* [LATIHAN TERTULIS 1]: Tuliskan kembali paragraf dalam teks bacaan tentang film Bis zum Horizont, dann links! yang diawali "Anak laki-lakinya yang bekerja" sebagai daftar poin. Pertahankan fakta-fakta utamanya.

─── TEKS BACAAN

Kuduga, perasaan seperti itulah mungkin yang dirasakan oleh Margarete Simon ketika diantar oleh anak laki-laki, menantu, dan cucunya; ke sebuah wisma manula. Frau Simon ini adalah seorang tokoh yang  diperankan oleh Angelica Domröse dalam film Bis zum Horizont, dann links! Sebuah film dalam German Cinema 2014 yang tercatat sebagai salah satu film terfavoritnya Nina, peliharaanku—omong-omong aku adalah Kamoy, kucing domestik Indonesia asli yang mencatat semua kegiatan Nina.

Anak laki-lakinya yang bekerja untuk badan Perserikatan Bangsa-Bangsa (PBB) ditempatkan di New York, Amerika Serikat. Penempatan baru ini pun ini dijadikan momentum untuk memindahkan Frau Simon si oma ke sebuah wisma manula.Tapi, si oma pun tahu betul bahwa terutama oleh menantunya ia dianggap sebagai beban.

Tersebutlah Eckehardt Tiedgen (diperankan oleh Otto Sander) yang sudah berada di rumah manula tersebut terlebih dahulu. Menjalankan hari-hari kehidupannya di wisma manula cenderung secara apatis, tokh keinginan pribadinya semisal tak sekamar dengan sesama manula tertentu tak akan didengarkan. Sepertinya, mati pun tak soal. Pada malam pertama kehadiran Frau Simon di wisma manula, Herr Tiedgen mencuri pistol milik penjaga keamanan. Sempat ditempelkannya pistol tersebut ke pelipisnya sendiri, tapi ia segera berubah pikiran.

──────

* [LATIHAN TERTULIS 2]: Susunlah baris-baris entri dari baris yang memuat "726x289 pixels." sampai baris yang memuat "tap(680, 75)", kedua baris itu termasuk, menjadi tabel Markdown. Gunakan kolom Baris untuk nomor urut dan kolom Isi untuk teks barisnya.

─── BAHAN YANG DIBERIKAN

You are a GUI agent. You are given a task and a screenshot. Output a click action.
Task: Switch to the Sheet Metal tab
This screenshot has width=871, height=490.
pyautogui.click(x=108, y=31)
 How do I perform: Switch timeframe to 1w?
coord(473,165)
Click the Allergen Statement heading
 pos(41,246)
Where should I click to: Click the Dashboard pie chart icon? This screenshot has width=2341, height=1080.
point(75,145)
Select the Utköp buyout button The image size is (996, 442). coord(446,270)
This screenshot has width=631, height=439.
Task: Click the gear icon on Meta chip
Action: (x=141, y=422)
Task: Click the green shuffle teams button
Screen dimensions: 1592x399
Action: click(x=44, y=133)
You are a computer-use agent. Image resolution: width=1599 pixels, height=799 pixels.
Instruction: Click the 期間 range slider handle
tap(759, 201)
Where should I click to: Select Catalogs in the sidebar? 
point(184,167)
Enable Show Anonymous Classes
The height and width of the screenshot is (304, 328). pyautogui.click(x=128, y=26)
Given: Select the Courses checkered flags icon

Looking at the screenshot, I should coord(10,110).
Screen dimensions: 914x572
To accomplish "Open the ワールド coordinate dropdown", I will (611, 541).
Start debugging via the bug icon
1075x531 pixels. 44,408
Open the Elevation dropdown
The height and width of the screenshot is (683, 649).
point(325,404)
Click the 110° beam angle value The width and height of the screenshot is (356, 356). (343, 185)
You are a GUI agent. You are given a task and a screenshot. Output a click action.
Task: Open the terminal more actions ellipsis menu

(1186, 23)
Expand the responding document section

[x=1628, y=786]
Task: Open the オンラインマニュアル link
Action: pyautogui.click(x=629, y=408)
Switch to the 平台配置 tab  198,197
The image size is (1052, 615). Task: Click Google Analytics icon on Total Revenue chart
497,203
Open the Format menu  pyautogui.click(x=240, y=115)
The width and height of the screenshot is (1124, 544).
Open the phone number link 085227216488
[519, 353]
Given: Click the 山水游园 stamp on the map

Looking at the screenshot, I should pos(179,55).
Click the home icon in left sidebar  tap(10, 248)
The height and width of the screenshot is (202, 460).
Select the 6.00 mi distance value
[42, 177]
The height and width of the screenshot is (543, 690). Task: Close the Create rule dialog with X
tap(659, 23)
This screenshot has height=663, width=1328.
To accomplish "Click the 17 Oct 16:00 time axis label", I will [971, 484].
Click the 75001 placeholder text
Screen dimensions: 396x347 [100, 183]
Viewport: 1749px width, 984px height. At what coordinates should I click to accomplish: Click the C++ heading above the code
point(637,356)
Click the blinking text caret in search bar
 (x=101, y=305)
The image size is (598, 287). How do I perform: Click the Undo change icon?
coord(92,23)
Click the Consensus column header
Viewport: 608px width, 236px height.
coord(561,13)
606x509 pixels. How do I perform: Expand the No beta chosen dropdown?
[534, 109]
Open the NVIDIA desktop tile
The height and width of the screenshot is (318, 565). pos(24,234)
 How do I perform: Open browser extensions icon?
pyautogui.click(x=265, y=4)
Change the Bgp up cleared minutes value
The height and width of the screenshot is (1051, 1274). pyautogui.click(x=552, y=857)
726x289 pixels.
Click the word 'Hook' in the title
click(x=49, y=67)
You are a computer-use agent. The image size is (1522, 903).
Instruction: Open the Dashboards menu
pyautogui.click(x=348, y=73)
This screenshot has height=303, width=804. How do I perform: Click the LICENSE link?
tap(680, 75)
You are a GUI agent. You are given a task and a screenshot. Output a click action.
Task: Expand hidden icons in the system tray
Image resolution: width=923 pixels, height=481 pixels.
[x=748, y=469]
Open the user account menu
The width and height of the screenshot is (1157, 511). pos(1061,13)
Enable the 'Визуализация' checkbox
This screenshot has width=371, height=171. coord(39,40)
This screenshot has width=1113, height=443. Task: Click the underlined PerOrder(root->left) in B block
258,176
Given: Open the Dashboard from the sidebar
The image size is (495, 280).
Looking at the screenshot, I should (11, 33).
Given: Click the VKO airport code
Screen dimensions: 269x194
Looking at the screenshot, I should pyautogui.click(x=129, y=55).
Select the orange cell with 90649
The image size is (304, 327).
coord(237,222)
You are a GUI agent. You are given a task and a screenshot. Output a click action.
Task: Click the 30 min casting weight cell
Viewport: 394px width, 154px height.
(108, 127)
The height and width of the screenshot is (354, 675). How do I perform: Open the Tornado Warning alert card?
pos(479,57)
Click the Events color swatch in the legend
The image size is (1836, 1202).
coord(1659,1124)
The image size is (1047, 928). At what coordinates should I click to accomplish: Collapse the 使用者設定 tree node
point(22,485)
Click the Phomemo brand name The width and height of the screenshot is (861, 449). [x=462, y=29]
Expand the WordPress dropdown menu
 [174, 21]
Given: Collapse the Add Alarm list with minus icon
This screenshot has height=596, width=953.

──────

* [HASIL YANG BENAR 1]:
- Anak laki-laki Frau Simon bekerja untuk Perserikatan Bangsa-Bangsa (PBB) dan ditempatkan di New York, Amerika Serikat.
- Penempatan baru itu dijadikan momentum untuk memindahkan Frau Simon ke sebuah wisma manula.
- Frau Simon tahu betul bahwa ia dianggap sebagai beban, terutama oleh menantunya.

* [HASIL YANG BENAR 2]:
| Baris | Isi |
|---|---|
| 1 | 726x289 pixels. |
| 2 | Click the word 'Hook' in the title |
| 3 | click(x=49, y=67) |
| 4 | You are a computer-use agent. The image size is (1522, 903). |
| 5 | Instruction: Open the Dashboards menu |
| 6 | pyautogui.click(x=348, y=73) |
| 7 | This screenshot has height=303, width=804. How do I perform: Click the LICENSE link? |
| 8 | tap(680, 75) |